Work instruction:
Copy, in full, each line of the material that holds the word "icon".

:::

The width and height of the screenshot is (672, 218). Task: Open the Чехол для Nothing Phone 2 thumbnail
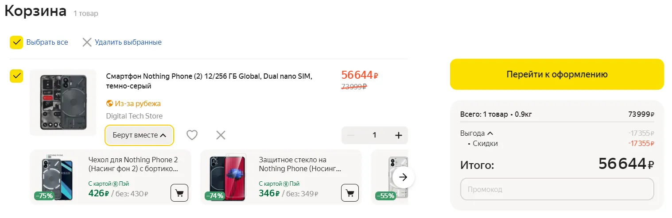coord(58,177)
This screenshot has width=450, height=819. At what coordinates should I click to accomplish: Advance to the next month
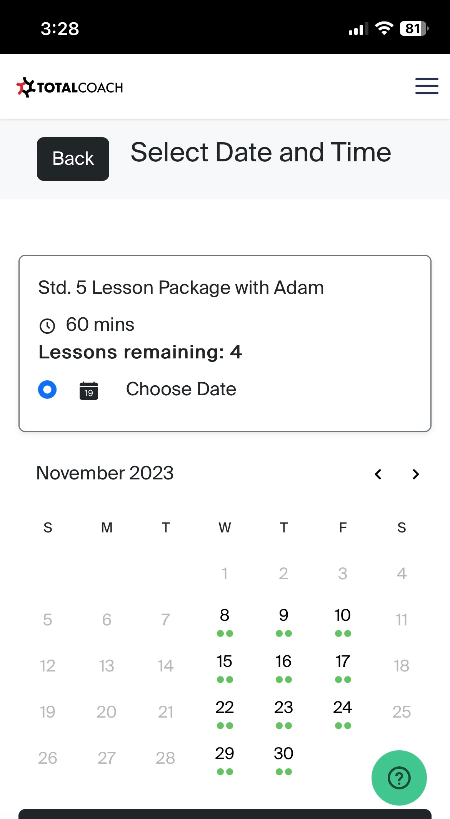(x=415, y=474)
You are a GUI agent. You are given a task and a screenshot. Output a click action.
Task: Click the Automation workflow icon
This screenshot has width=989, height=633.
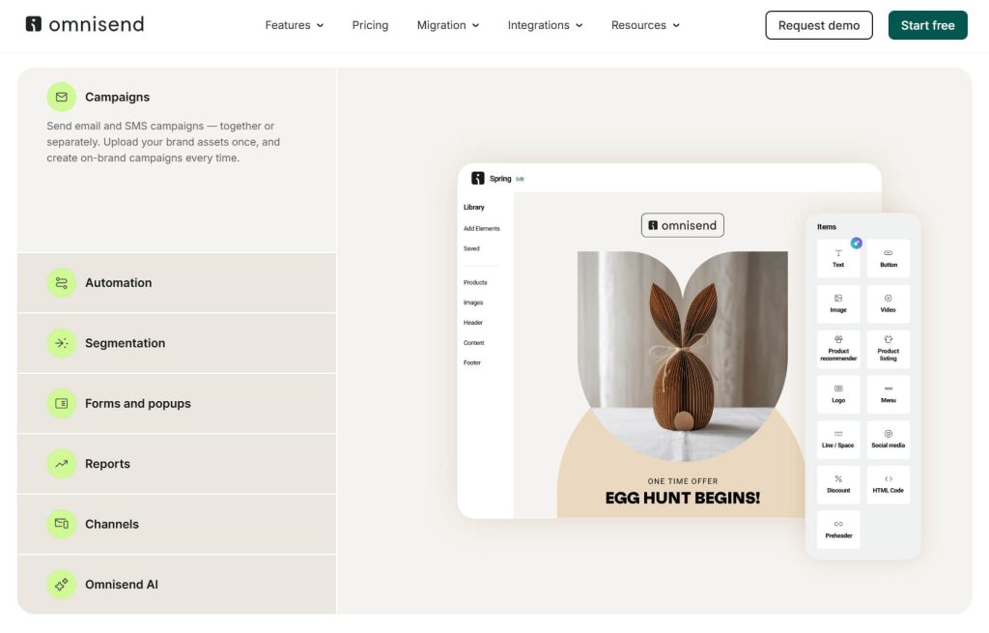[61, 282]
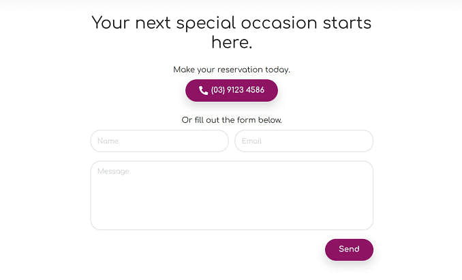This screenshot has width=462, height=280.
Task: Click the word 'here.' in the heading
Action: tap(232, 42)
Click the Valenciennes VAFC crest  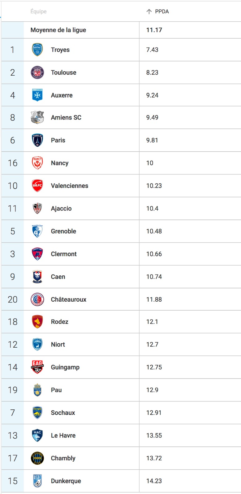coord(37,186)
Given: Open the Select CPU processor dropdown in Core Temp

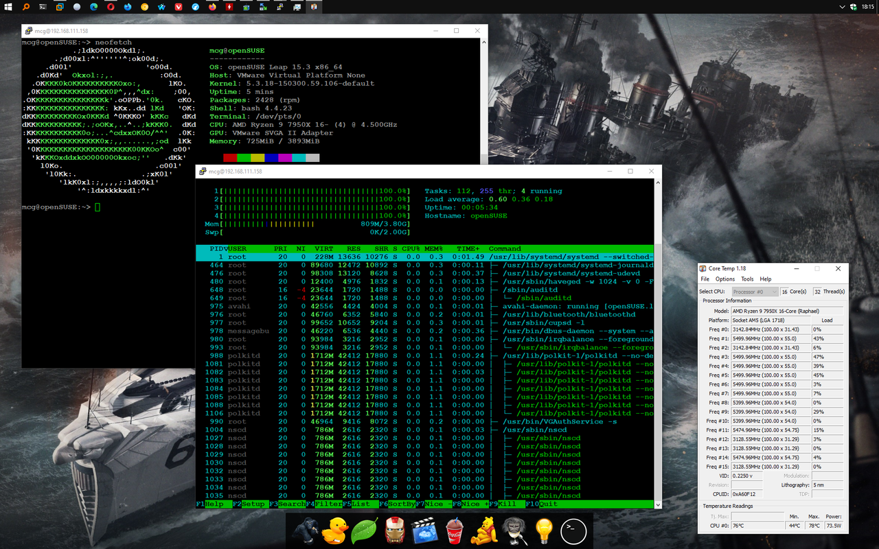Looking at the screenshot, I should coord(755,291).
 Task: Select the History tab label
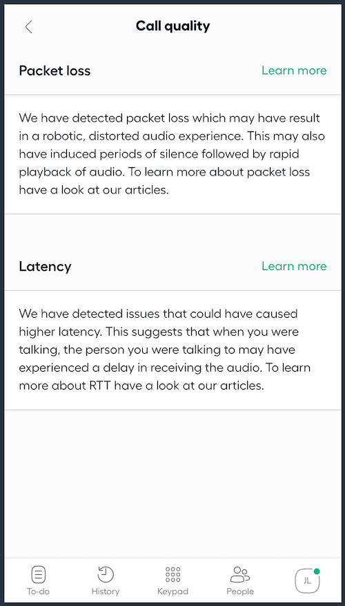click(x=106, y=591)
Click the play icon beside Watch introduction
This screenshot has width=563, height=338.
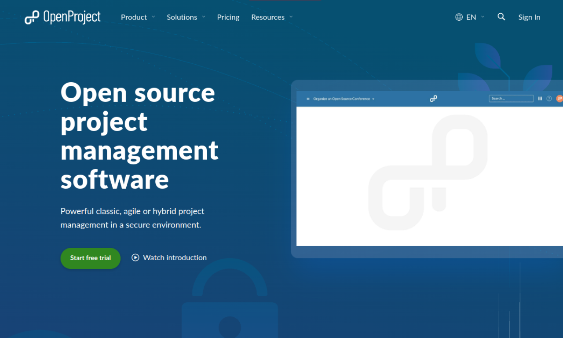tap(135, 257)
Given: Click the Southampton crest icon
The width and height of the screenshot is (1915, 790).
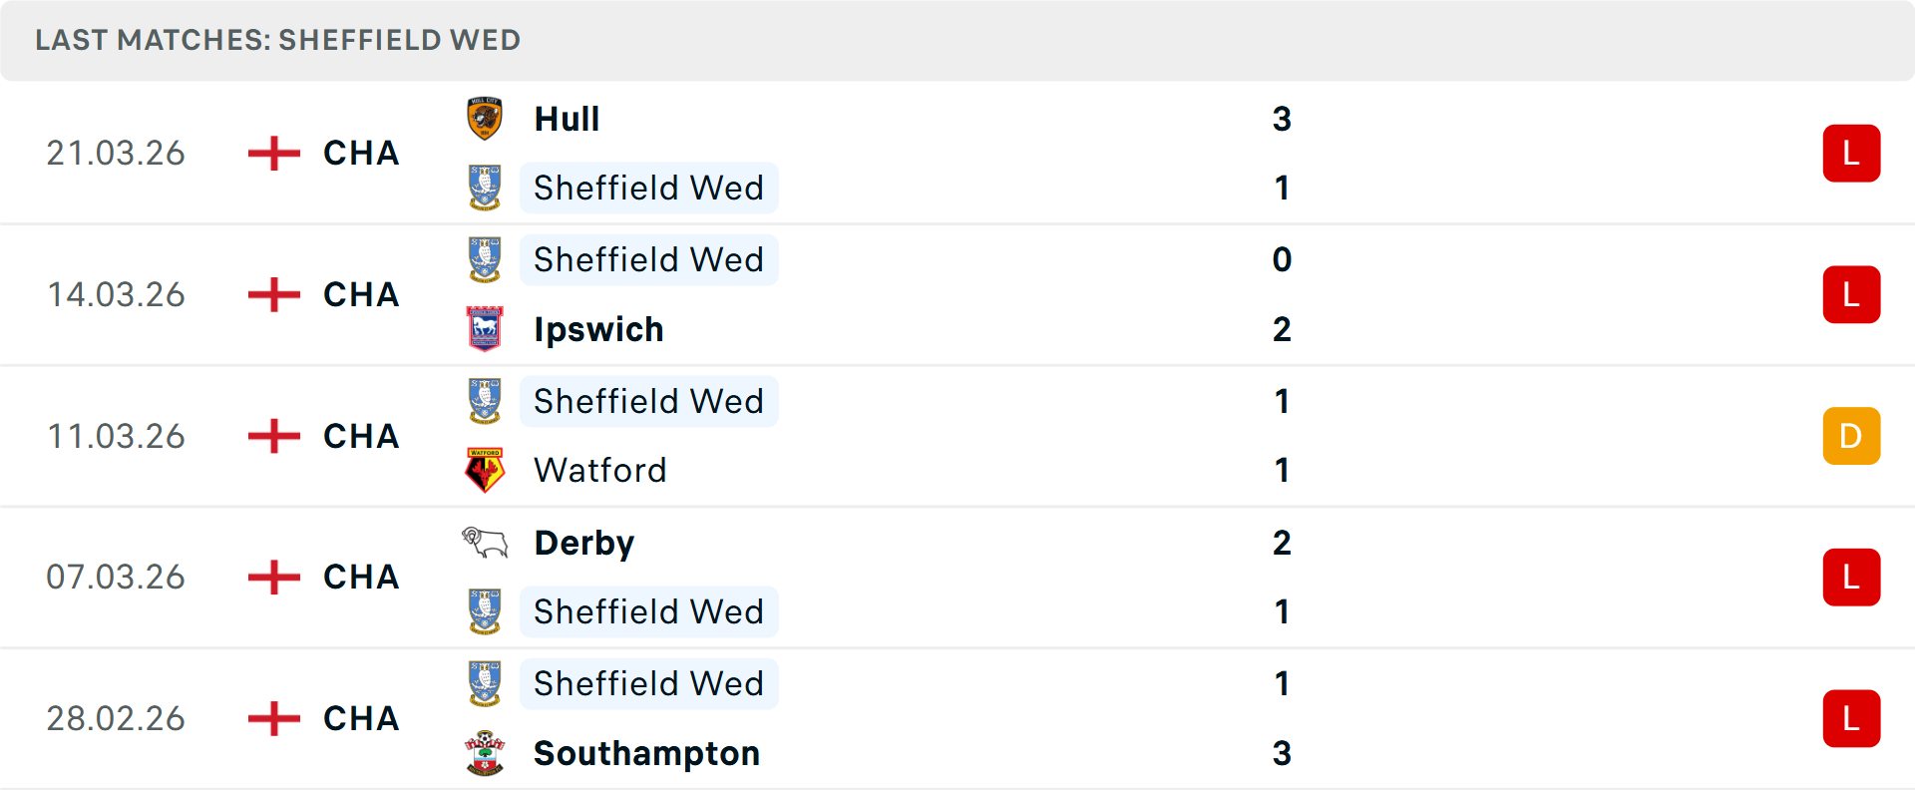Looking at the screenshot, I should coord(486,754).
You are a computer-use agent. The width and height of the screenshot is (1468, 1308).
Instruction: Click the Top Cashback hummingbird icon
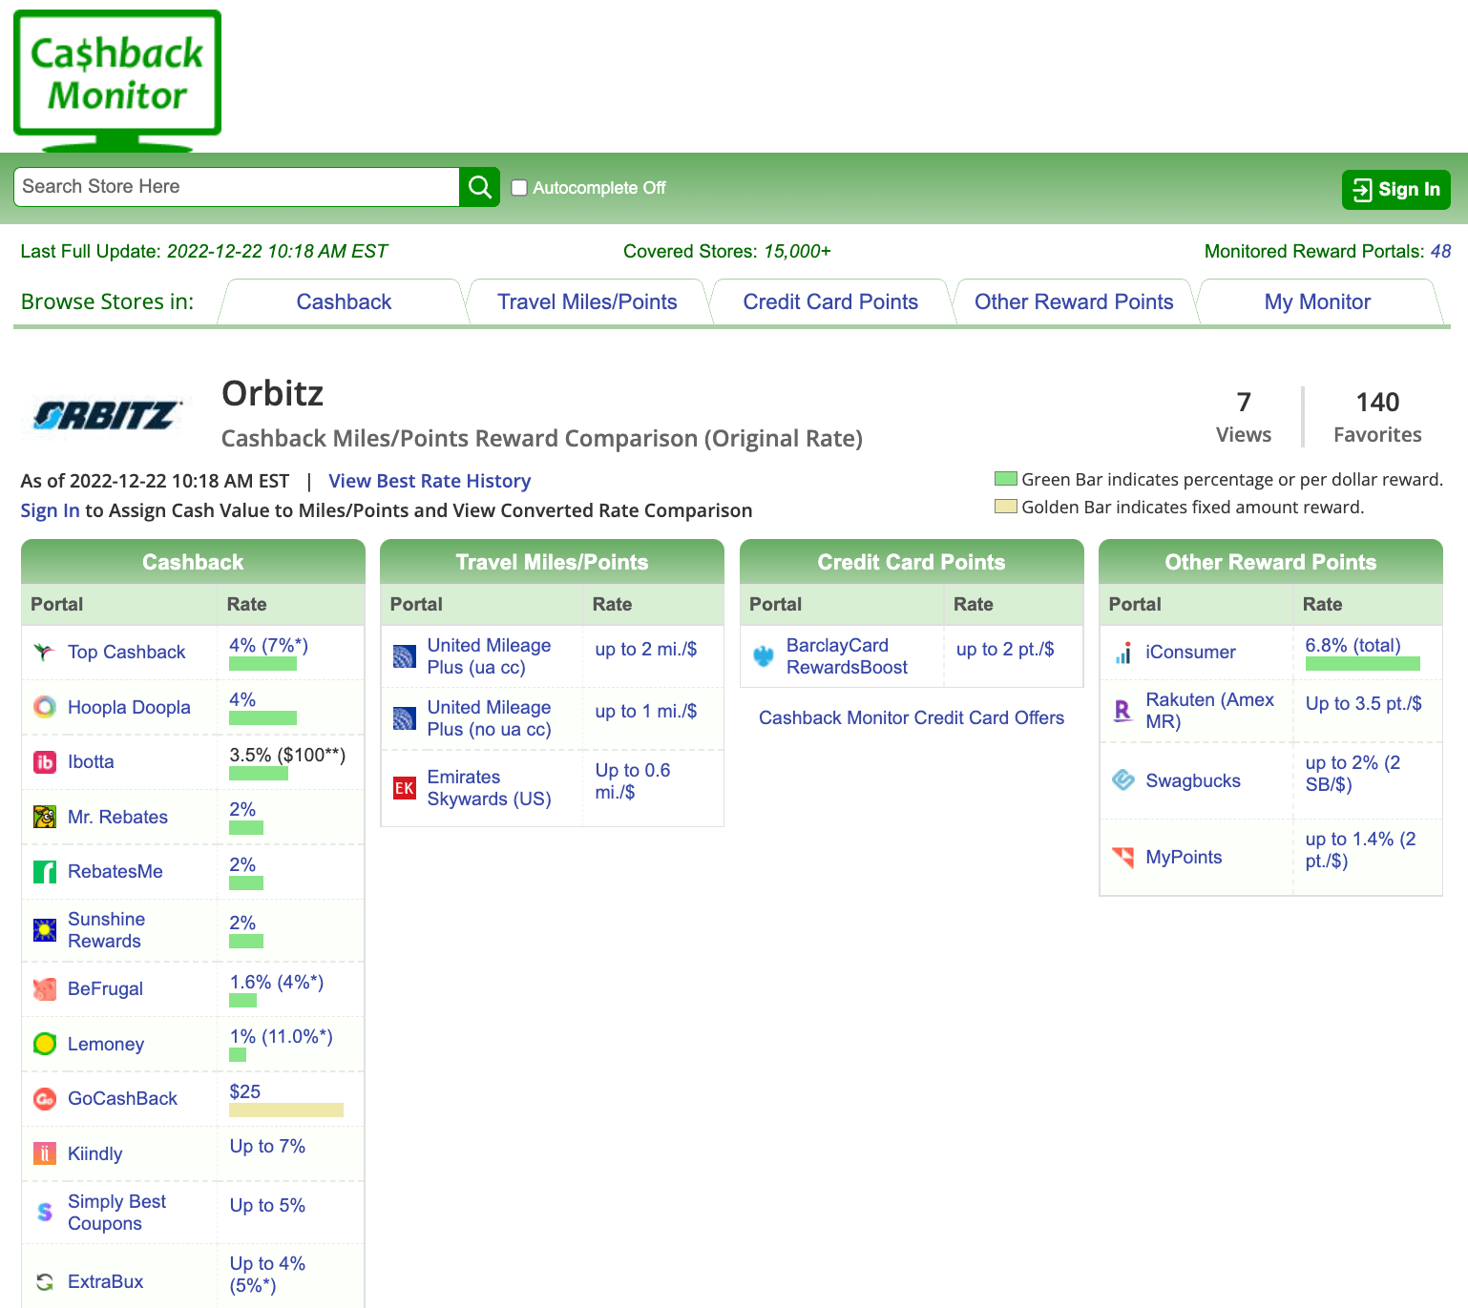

:::

Reply to the exercise:
Task: Click the Automation workflow icon
Click the play icon beside Watch introduction
Given: Click the Southampton crest icon
Instruction: Click the Top Cashback hummingbird icon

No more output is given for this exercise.